Distribution of variables influencing attainability of absolute and relative NT-proBNP levels is compared between age groups in Table 2. The strongest known predictor for not attaining absolute NT-proBNP targets in ADHF patients — admission NT-proBNP within the highest tertile — was significantly more frequently observed in elderly compared to younger patients. In addition, another predictor for not attaining absolute NT-proBNP levels, discharge Hb level, was significantly lower in elderly compared to younger patients. Figure 4 demonstrates that differences in attainability of absolute NT-proBNP levels between age groups decreased to a large extent after correction for admission NT-proBNP (tertiles) and anemia at discharge. The contribution of anemia at discharge to attainability of absolute NT-proBNP levels was smaller than that of admission NT-proBNP level. For example, attainability rates for <5,000 ng/l of patients within the third tertile of admission NT-proBNP levels were higher in nonanemic versus anemic patients (38% vs. 21%, respectively, p = 0.006). However, a larger difference in attainability for <5,000 ng/l was observed between patients presenting within the first and third tertile of admission NT-proBNP levels (95% vs. 28%, p < 0.001).
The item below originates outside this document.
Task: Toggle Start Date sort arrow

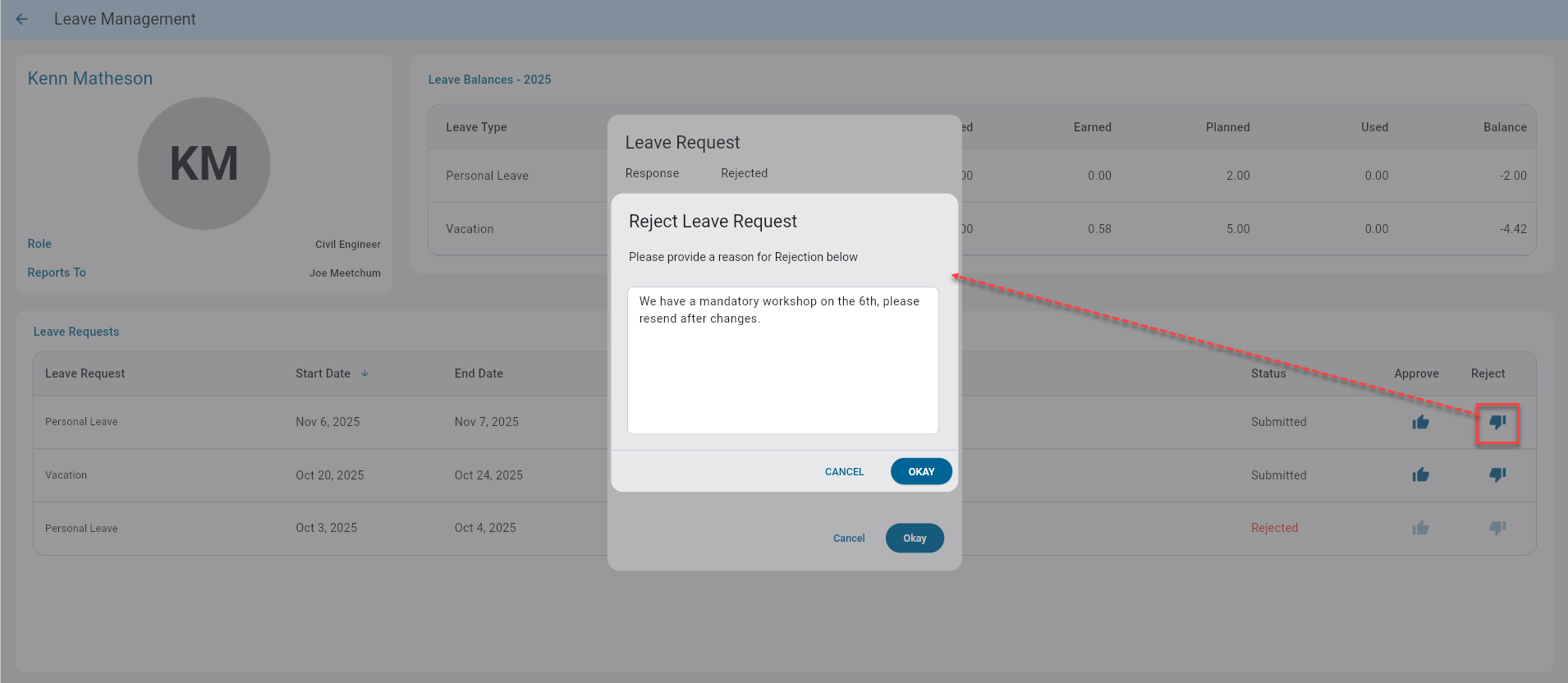Action: 364,374
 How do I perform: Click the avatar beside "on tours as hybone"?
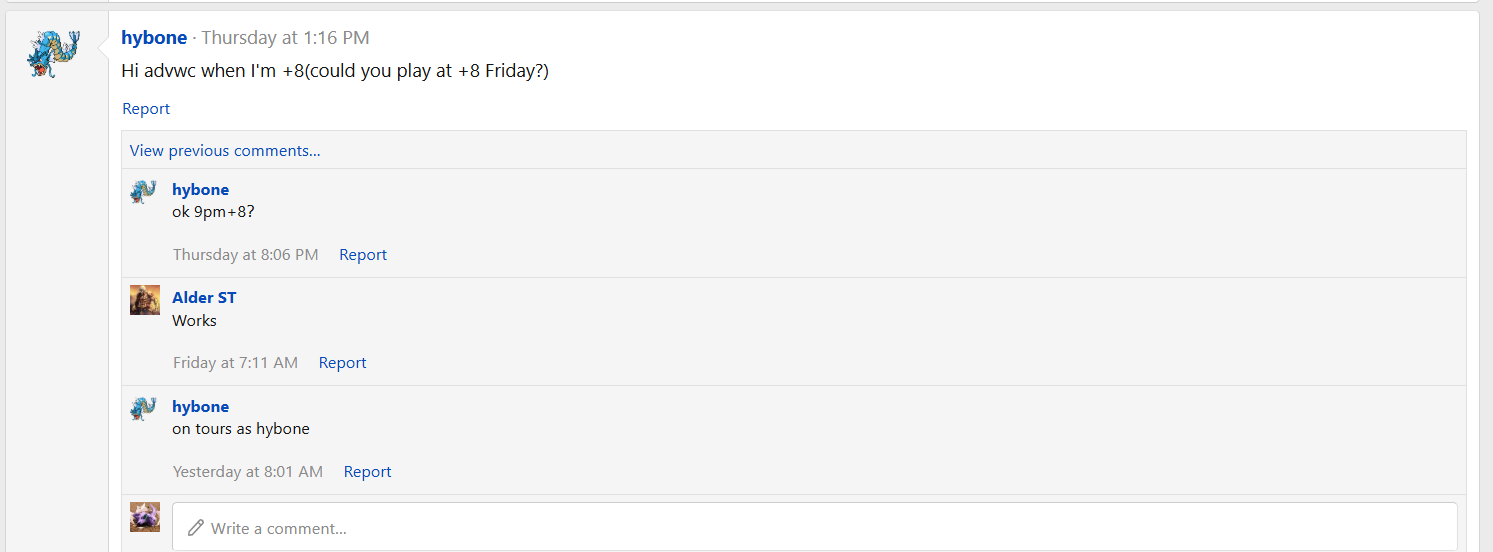144,408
For relative NT-proBNP levels, the clinical variables predictive of nonattainability that were found to be more frequently present in elderly patients were nonischemic HF and lower discharge Hb level. The difference in attainability of >50% NT-proBNP reduction between age groups disappeared after correction for HF etiology and anemia at discharge (Figure 5). The contribution of etiology of HF to attainability of relative discharge NT-proBNP levels was smaller than that of anemia at discharge. For example, attainability rates for >30% NT-proBNP reduction were lower in patients with nonischemic versus ischemic HF (47% vs. 53%, respectively, p = 0.001). A larger difference was however observed in the percentage of anemic versus not anemic patients attaining a >30% NT-proBNP reduction (56% vs. 70%, p < 0.001). The strongest predictor for not attaining relative NT-proBNP cut-off levels, admission NT-proBNP levels within the first tertile, was more often present in younger than in elderly patients, and could therefore not have contributed to the lower attainability rates in elderly patients. The influence of admission NT-proBNP on attainability rates in the entire cohort is reflected by the finding of significantly less patients within the first tertile of admission NT-proBNP levels that attained a >30% NT-proBNP reduction compared to patients within the third tertile (56% vs. 66%, respectively, p = 0.002).
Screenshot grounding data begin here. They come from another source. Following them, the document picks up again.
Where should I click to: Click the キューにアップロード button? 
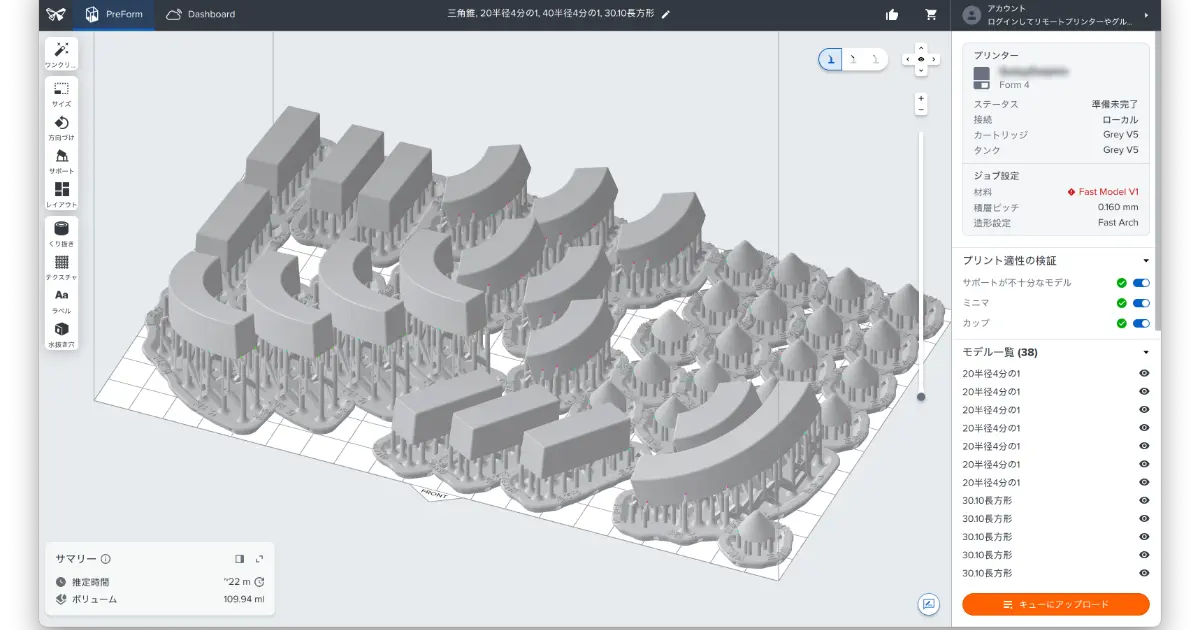pos(1056,605)
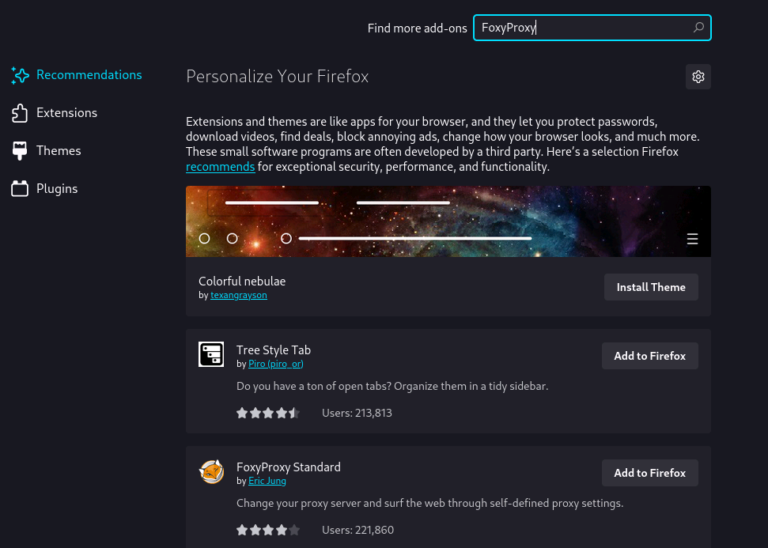Click the FoxyProxy Standard fox icon
The image size is (768, 548).
[211, 471]

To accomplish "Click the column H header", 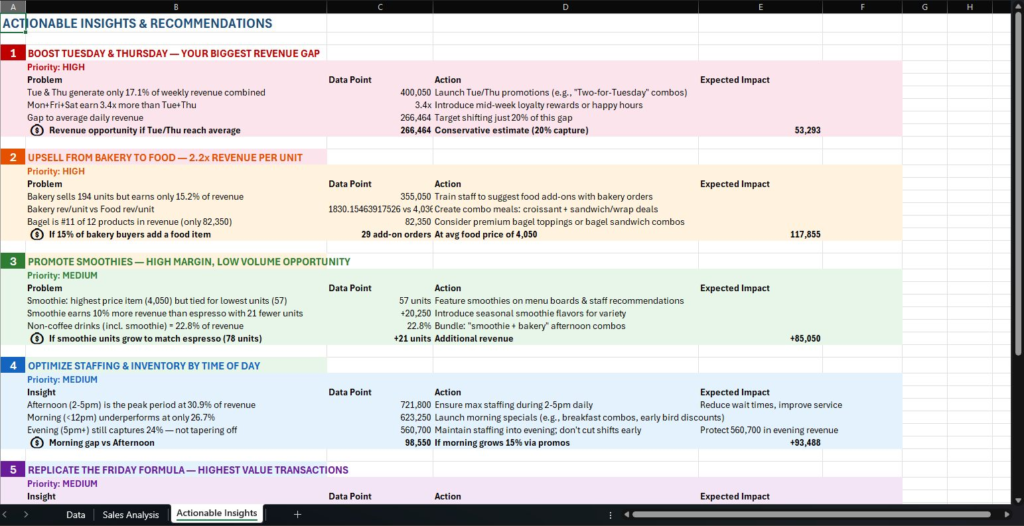I will [969, 7].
In this study, we evaluated the prognostic value and attainability of several absolute and relative discharge NT-proBNP cut-off levels in young (≤75 years of age) and elderly (>75 years of age) ADHF patients to assess the need for age-adjusted approaches for NT-proBNP−guided treatment. First, we demonstrated that the prognostic value of a single absolute or relative reduction NT-proBNP cut-off level on 6-month all-cause mortality is not significantly different between young and elderly patients. Second, for all relevant absolute NT-proBNP levels, attainability was significantly lower in elderly patients compared to younger patients. For relative NT-proBNP levels this difference in attainability was of lesser significance, and only significant for >50% reduction, which was less often attained in elderly patients. These differences in attainability can largely be attributed to factors other than age.
NT-proBNP as independent predictor of mortality irrespective of age
Similar to previous studies (2,3,17), we found that mortality after admission for ADHF is highly related to discharge NT-proBNP levels. Our study shows that the concept of “the lower NT-proBNP, the better the prognosis” applies to both young and elderly ADHF patients.
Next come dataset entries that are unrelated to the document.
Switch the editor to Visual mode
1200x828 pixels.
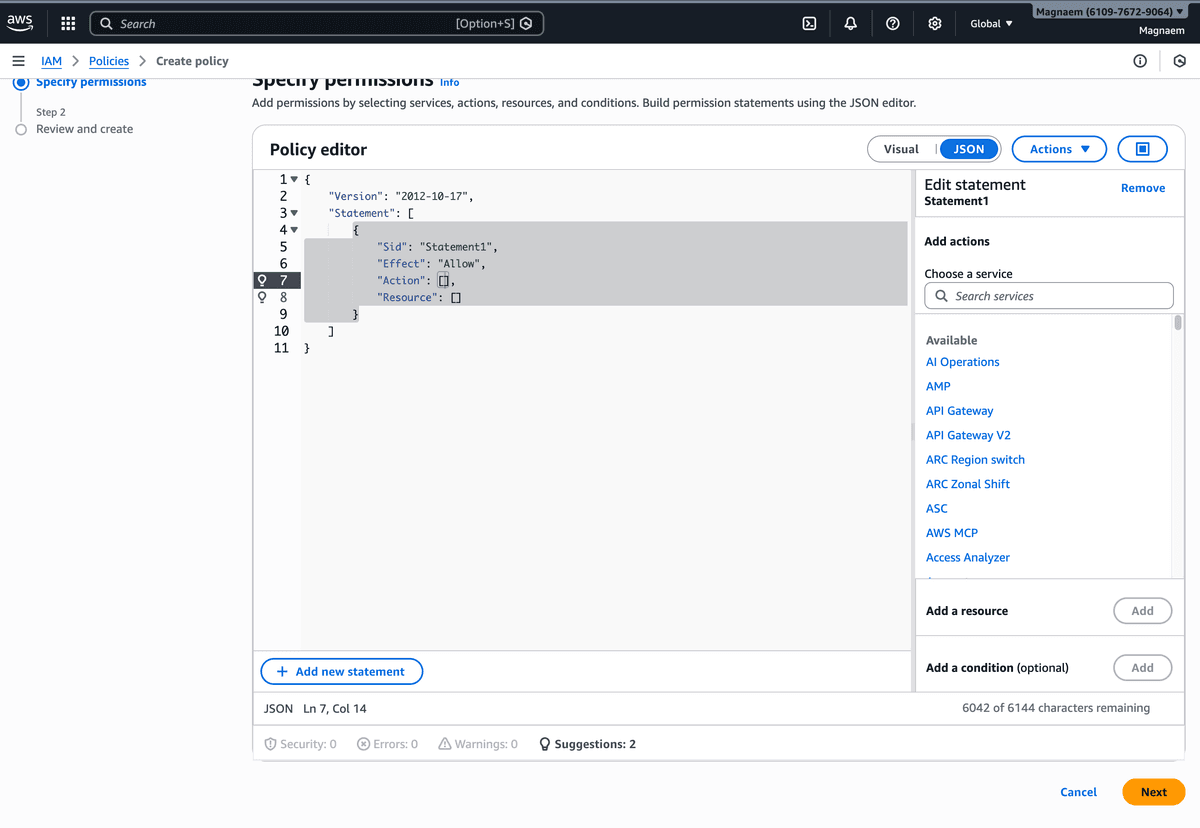click(901, 148)
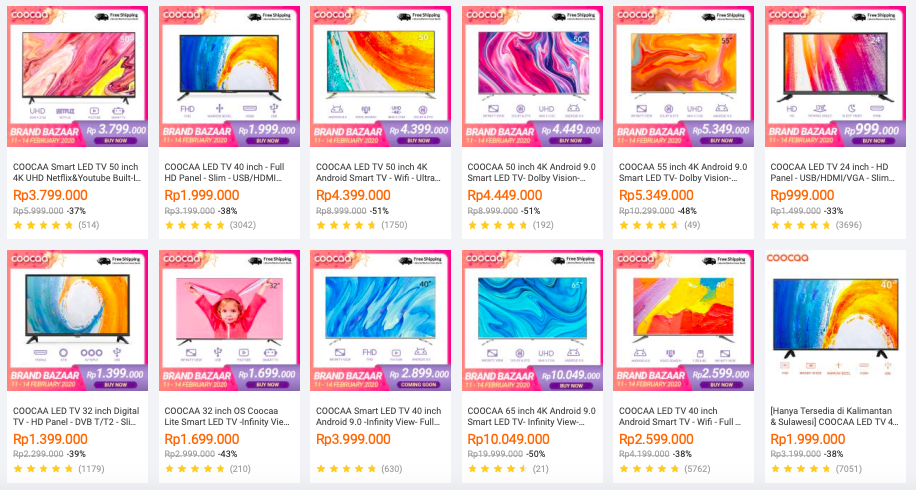Click Netflix icon on the 50 inch TV image
The width and height of the screenshot is (916, 490).
coord(65,112)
This is the first study to demonstrate that the prognostic value of attaining a single absolute or relative NT-proBNP cut-off level in an ADHF population does not depend on age >75 years. For either absolute or relative discharge NT-proBNP levels, HRs overlapped between young and elderly patients, and no interaction with age >75 years was seen. Our results are in line with current studies showing that HF therapies should have no differential age-dependent effect on outcome, at least not for patients with reduced ejection fraction (19).
Attainability of absolute NT-proBNP discharge targets
Knowledge of potential obstacles for attaining a prognostically favorable NT-proBNP discharge level is relevant for future guiding studies, for both young and elderly patients. We demonstrated that the attainability of favorable absolute NT-proBNP levels was significantly lower in elderly compared to younger patients. However, we demonstrated that higher age may not be the best or only explanation for this difference in attainability.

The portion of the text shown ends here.